**SHORT TASK:** Can you copy the following lines character for character, leaving nothing out and changing nothing?
----
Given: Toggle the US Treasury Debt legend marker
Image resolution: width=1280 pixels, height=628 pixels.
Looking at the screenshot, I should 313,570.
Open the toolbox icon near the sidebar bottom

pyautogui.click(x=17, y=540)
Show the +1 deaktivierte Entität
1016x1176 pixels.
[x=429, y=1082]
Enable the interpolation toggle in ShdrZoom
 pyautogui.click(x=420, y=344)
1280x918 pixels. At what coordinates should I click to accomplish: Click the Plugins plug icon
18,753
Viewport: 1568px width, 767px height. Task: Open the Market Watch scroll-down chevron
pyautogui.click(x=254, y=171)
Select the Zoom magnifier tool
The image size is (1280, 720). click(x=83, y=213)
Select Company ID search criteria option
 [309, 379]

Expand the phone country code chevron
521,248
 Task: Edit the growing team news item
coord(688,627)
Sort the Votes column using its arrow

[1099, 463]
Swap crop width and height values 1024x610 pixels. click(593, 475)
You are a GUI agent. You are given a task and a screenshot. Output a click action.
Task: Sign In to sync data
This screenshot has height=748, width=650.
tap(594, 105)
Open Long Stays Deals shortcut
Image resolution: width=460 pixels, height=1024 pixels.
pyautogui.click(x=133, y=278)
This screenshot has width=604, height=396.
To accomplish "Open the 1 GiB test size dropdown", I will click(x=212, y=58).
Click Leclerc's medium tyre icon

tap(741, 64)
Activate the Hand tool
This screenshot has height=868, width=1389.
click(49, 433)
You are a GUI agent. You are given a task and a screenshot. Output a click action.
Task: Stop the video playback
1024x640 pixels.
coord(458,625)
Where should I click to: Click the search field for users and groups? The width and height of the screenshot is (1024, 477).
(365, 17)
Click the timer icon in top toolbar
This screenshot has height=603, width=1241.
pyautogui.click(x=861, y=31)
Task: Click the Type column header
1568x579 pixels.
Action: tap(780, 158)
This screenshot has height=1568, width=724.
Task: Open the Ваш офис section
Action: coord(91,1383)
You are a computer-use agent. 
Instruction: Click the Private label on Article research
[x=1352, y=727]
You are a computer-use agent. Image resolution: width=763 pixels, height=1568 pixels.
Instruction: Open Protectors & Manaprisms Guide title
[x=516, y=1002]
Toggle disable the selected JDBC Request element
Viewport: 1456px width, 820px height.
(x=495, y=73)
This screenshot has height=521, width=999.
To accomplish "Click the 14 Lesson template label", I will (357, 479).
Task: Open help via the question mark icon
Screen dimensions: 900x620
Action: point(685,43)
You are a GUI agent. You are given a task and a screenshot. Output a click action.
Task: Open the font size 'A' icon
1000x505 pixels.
----
**CORRECT RESULT:**
Given: Toggle the US Treasury Debt legend marker
Image resolution: width=1280 pixels, height=628 pixels.
Looking at the screenshot, I should 313,570.
Open the toolbox icon near the sidebar bottom

pyautogui.click(x=17, y=540)
Show the +1 deaktivierte Entität
1016x1176 pixels.
[x=429, y=1082]
Enable the interpolation toggle in ShdrZoom
 pyautogui.click(x=420, y=344)
1280x918 pixels. At what coordinates should I click to accomplish: Click the Plugins plug icon
18,753
Viewport: 1568px width, 767px height. Task: Open the Market Watch scroll-down chevron
pyautogui.click(x=254, y=171)
Select the Zoom magnifier tool
The image size is (1280, 720). click(x=83, y=213)
Select Company ID search criteria option
 [309, 379]

Expand the phone country code chevron
521,248
 Task: Edit the growing team news item
coord(688,627)
Sort the Votes column using its arrow

[1099, 463]
Swap crop width and height values 1024x610 pixels. click(593, 475)
You are a GUI agent. You are given a task and a screenshot. Output a click action.
Task: Sign In to sync data
This screenshot has height=748, width=650.
tap(594, 105)
Open Long Stays Deals shortcut
Image resolution: width=460 pixels, height=1024 pixels.
pyautogui.click(x=133, y=278)
This screenshot has width=604, height=396.
To accomplish "Open the 1 GiB test size dropdown", I will click(x=212, y=58).
Click Leclerc's medium tyre icon

tap(741, 64)
Activate the Hand tool
This screenshot has height=868, width=1389.
click(49, 433)
You are a GUI agent. You are given a task and a screenshot. Output a click action.
Task: Stop the video playback
1024x640 pixels.
coord(458,625)
Where should I click to: Click the search field for users and groups? The width and height of the screenshot is (1024, 477).
(365, 17)
Click the timer icon in top toolbar
This screenshot has height=603, width=1241.
pyautogui.click(x=861, y=31)
Task: Click the Type column header
1568x579 pixels.
Action: tap(780, 158)
This screenshot has height=1568, width=724.
Task: Open the Ваш офис section
Action: coord(91,1383)
You are a computer-use agent. 
Instruction: Click the Private label on Article research
[x=1352, y=727]
You are a computer-use agent. Image resolution: width=763 pixels, height=1568 pixels.
Instruction: Open Protectors & Manaprisms Guide title
[x=516, y=1002]
Toggle disable the selected JDBC Request element
Viewport: 1456px width, 820px height.
(x=495, y=73)
This screenshot has height=521, width=999.
To accomplish "Click the 14 Lesson template label", I will (357, 479).
Task: Open help via the question mark icon
Screen dimensions: 900x620
Action: point(685,43)
You are a GUI agent. You are given a task and a screenshot. Output a click action.
Task: Open the font size 'A' icon
1000x505 pixels.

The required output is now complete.